By Sara Heath
– CMS has proposed changes to the Medicare Hospital Outpatient Prospective Payment System (OPPS) to create site-neutral payments, thus allowing senior patients to access the care they need in their preferred care site.
Creating site-neutral payments for Medicare patients would allow CMS to reimburse the same amount of clinic visits in hospital outpatient settings as in the physician office setting.
Currently, CMS must reimburse more for clinic visits, which the agency defines as “essentially check-ups with a clinician,” in outpatient hospital settings than in physician office settings, despite the fact that the agency says both providers are delivering the same type of care.
Making site-neutral payments will give patients the freedom to seek clinical care at whichever care site they choose without large financial implications for the Medicare program, the agency said.

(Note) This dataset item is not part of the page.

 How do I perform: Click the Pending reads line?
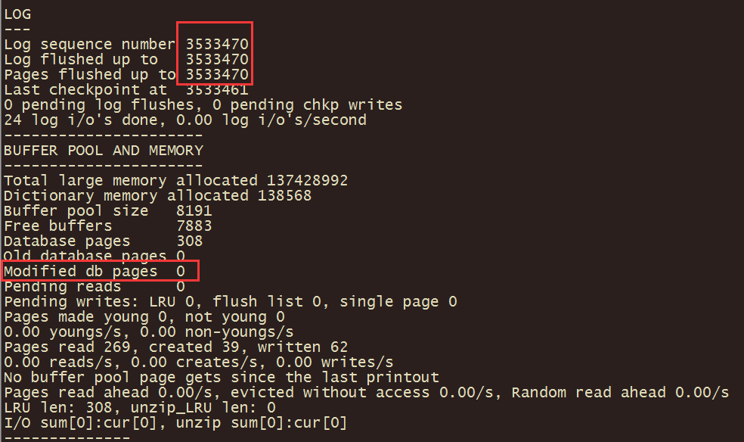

The change could also have positive impacts on patients, saving them nearly $150 on copayments for visits in outpatient hospital settings.
CMS also proposed extending site-neutral payments to other sites of care, creating more patient freedom. Specifically, CMS proposes to:
- Expand the number of procedures payable at ASCs to include additional procedures that can safely be performed in that setting;
- Ensure ASC payment for procedures involving certain high-cost devices parallels the payment amount provided to hospital outpatient departments for these devices; and
- Help ensure that ASCs remain competitive by stabilizing the differential between ASC payment rates and hospital outpatient department payment rates.
This most recent CMS announcement also proposed changes to the pharmaceutical landscape both as it relates to rising drug costs and combatting the opioid crisis.